Büyükelçi “Atlas” Araştırma Merkezi, “Avrupa Birliği ve Türkiye, Türkmenistan gazının Hazar Denizi’nin dibinden taşınmasıyla ilgileniyor. Azerbaycan, Türkmenistan gazının kendi topraklarından Avrupa’ya taşınması için koşullar yaratabilir. Sizce bunun gerçekleşmesini engelleyen nedir?” sorusuna şu yanıtı verdi: ”Bu projenin hayata geçirilmesiyle Azerbaycan ve Türkmenistan ilgileniyor. Türkmenistan doğalgaz rezervleri bakımından dünyada dördüncü sırada yer alıyor. Türkmenistan gaz taşımacılığının çeşitlendirilmesini istiyor. 2006 yılına kadar Türkmenistan gazının ana alıcılarından biri Ukrayna’ydı. Bu sayede gaz alımını dengeledik. Türkmenistan zengin yataklarından birinden Hazar kıyılarına kadar uzanan bir boru hattı inşa etti. Ne yazık ki Avrupa Birliği üzerine düşeni yapmadı, verilen sözler yerine getirilmedi. Bu nedenle Hazar kıyısı boyunca uzanan boru hattının inşası ikinci plana atılmıştır. Yeşil enerjiden çokça söz edilse de Avrupa ülkelerinin mavi yakıta ihtiyacı var. Rusya ve İran’ın Trans-Hazar projesine karşı eylemleri varlığın da vurgulanması gerekir. Rusya bu projeye karşı “çevre faktörünü” kullanıyor. İddiaya göre Trans-Hazar, Hazar Denizi’nin ekolojisine zarar verecek. Ancak Rusya, Karadeniz ve Baltık denizlerinin dibinde çeşitli boru hatları inşa etti ve o dönemde Moskova’nın başına “çevre kirliliği” gelmedi. Hazar Denizi’nin ekolojisi, Rus gemilerinin bu su bölgesinden Ukrayna topraklarına ateşlediği balistik füzeler nedeniyle zarar görüyor. Bir kısmı Hazar Denizi’ne düştü. Her durumda Trans-Hazar projesinin gerçekleşeceğine inanıyorum. Gelecekte Ukrayna’nın bu boru hattı yoluyla gaz alacağına eminim.” Büyükelçi, duruma göre Kiev’in gaz taşımacılığı konusunda Aşkabat ve Bakü ile temaslarını genişleteceğini belirterek, “Biz Rusya’dan gaz almıyoruz. Bu nedenle Ukrayna diğer ülkelerden gaz alıp bu gazı Avrupa’ya taşımak istiyor. Ukrayna’nın bunun için geniş bir altyapısı var.”

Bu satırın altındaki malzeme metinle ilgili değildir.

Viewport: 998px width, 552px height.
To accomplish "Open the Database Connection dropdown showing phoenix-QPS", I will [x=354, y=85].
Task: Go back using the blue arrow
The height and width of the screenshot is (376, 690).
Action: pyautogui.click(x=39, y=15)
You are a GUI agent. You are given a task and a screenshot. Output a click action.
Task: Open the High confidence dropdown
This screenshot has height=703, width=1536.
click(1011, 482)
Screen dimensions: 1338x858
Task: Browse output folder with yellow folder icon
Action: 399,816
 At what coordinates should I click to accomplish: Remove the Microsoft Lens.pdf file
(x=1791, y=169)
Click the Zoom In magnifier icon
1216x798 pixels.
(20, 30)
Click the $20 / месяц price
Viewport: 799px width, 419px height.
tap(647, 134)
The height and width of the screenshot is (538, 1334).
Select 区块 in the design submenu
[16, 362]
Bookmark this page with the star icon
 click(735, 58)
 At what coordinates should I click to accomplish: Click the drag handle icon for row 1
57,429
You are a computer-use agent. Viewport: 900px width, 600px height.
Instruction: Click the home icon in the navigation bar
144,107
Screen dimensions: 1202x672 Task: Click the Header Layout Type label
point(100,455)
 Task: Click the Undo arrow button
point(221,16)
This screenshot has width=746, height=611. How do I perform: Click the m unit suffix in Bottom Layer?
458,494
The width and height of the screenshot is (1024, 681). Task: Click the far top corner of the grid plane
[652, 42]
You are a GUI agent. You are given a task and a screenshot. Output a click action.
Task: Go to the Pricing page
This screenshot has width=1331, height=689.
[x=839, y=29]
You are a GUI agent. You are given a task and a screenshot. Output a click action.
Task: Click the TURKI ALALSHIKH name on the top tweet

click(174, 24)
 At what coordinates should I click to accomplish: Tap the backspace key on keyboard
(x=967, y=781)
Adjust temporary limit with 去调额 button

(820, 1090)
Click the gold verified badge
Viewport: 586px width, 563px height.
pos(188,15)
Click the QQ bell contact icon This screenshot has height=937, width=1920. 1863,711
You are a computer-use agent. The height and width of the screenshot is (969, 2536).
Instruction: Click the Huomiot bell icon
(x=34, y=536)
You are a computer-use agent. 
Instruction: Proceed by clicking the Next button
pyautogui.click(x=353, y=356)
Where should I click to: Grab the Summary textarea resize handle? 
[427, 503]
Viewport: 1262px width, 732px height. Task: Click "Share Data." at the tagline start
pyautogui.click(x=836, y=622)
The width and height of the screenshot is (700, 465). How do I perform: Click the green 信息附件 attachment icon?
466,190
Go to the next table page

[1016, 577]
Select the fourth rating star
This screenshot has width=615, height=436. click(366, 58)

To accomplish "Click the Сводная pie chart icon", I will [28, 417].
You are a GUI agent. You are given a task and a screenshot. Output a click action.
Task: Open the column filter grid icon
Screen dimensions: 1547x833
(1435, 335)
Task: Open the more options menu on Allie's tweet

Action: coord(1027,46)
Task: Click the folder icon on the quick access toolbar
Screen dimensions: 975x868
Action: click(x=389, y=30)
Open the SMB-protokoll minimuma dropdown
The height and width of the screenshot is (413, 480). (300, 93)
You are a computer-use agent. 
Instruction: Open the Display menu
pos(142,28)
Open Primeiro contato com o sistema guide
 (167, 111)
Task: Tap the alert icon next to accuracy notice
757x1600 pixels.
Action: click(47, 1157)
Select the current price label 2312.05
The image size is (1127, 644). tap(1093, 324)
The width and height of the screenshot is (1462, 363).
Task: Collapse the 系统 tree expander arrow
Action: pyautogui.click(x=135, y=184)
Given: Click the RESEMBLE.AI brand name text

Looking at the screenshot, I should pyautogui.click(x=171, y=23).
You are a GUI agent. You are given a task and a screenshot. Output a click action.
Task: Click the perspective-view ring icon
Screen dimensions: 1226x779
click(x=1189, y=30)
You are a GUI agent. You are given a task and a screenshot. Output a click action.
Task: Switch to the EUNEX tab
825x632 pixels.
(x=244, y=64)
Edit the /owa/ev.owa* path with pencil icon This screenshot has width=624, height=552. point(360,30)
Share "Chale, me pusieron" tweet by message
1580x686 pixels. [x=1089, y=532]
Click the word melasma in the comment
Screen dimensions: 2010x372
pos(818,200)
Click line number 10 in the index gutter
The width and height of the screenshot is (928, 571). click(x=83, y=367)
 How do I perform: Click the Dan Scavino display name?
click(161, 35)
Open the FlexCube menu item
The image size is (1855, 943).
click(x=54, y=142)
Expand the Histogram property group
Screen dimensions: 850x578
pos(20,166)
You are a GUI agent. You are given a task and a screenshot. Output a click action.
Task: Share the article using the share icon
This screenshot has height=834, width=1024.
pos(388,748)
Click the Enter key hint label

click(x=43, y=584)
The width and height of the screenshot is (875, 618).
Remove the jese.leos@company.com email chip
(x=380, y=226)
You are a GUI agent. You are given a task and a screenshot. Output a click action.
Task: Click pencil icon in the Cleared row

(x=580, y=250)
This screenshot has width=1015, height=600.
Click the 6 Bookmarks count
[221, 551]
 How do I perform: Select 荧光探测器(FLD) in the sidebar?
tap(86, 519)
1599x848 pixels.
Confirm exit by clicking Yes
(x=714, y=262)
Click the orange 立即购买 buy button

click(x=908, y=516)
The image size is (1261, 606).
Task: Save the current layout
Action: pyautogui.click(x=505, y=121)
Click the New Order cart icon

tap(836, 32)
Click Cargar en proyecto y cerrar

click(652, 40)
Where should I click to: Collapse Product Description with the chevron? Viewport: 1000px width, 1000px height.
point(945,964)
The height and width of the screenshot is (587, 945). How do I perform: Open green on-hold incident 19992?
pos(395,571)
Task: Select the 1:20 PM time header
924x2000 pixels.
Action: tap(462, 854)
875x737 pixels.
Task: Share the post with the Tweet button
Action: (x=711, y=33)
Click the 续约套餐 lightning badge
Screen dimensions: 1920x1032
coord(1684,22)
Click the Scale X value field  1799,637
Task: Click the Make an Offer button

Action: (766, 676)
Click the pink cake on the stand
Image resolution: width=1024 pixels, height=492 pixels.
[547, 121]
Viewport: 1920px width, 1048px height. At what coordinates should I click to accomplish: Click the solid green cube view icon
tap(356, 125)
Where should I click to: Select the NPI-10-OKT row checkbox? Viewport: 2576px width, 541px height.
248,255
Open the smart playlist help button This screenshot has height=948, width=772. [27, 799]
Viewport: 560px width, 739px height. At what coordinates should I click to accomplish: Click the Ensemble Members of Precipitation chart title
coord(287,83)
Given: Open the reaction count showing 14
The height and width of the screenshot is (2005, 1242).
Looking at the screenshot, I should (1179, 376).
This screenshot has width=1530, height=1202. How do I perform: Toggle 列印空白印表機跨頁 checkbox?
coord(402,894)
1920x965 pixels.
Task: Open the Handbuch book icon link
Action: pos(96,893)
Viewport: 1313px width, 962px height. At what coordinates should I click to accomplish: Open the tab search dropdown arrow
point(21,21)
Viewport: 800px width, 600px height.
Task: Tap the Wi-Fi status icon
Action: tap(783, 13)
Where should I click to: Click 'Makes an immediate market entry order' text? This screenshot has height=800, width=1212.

“Atlas” Araştırma Merkezi de büyükelçinin Bakü’de düzenlenecek COP29 hakkındaki görüşünü öğrendi. COP29’un bu yıl uluslararası dünyanın en büyük etkinliklerinden biri olduğunu söyleyen Ukrayna Büyükelçisi, etkinlikte Ukrayna’nın üst düzeyde temsil edileceğini vurguladı: “Bakü’deki etkinlikte Ukrayna’nın kendi pavyonu olacak. İklim değişikliği savaşın harap ettiği Ukrayna için önemli bir konu. Savaş sonucunda Ukrayna’nın ekolojisi korkunç bir darbe aldı. Ukrayna’nın yaklaşık 130.000 kilometre karesi mayınlar ve patlamamış top mermileriyle zehirlendi. Bunları temizlemek onlarca yıl alacak. Savaştan önce Ukrayna Avrupa’nın en yeşil ülkelerinden biriydi. Ormanların üçte biri yandı. Nehirlerimiz kimyasal atıklarla zehirleniyor. Çevre sorunlarının çözümü, Başkan Volodymyr Zelensky’nin “Zafer Formülü”nün 8. paragrafında yer alıyor. Bu arada Türkmenistan, petrol ve gaz sahalarındaki metan emisyonlarının azaltılması yönündeki taahhütlerini yerine getirdi. Aşkabat’ta BM’nin desteğiyle “İklim Teknolojileri” merkezi kurulacak. Azerbaycan’ın iklim değişikliğiyle mücadele konusundaki girişimleri takdir edilmelidir. Bakü’nün COP29 etkinliğine ev sahipliği yapması bunun açık bir örneğidir. Rusya ve İran’a gelince, eğer bu iki ülke Hazar Denizi’nin ekolojisini önemsiyorsa, denizden askeri teçhizat taşımayı ve roket atmayı bırakmalılar.”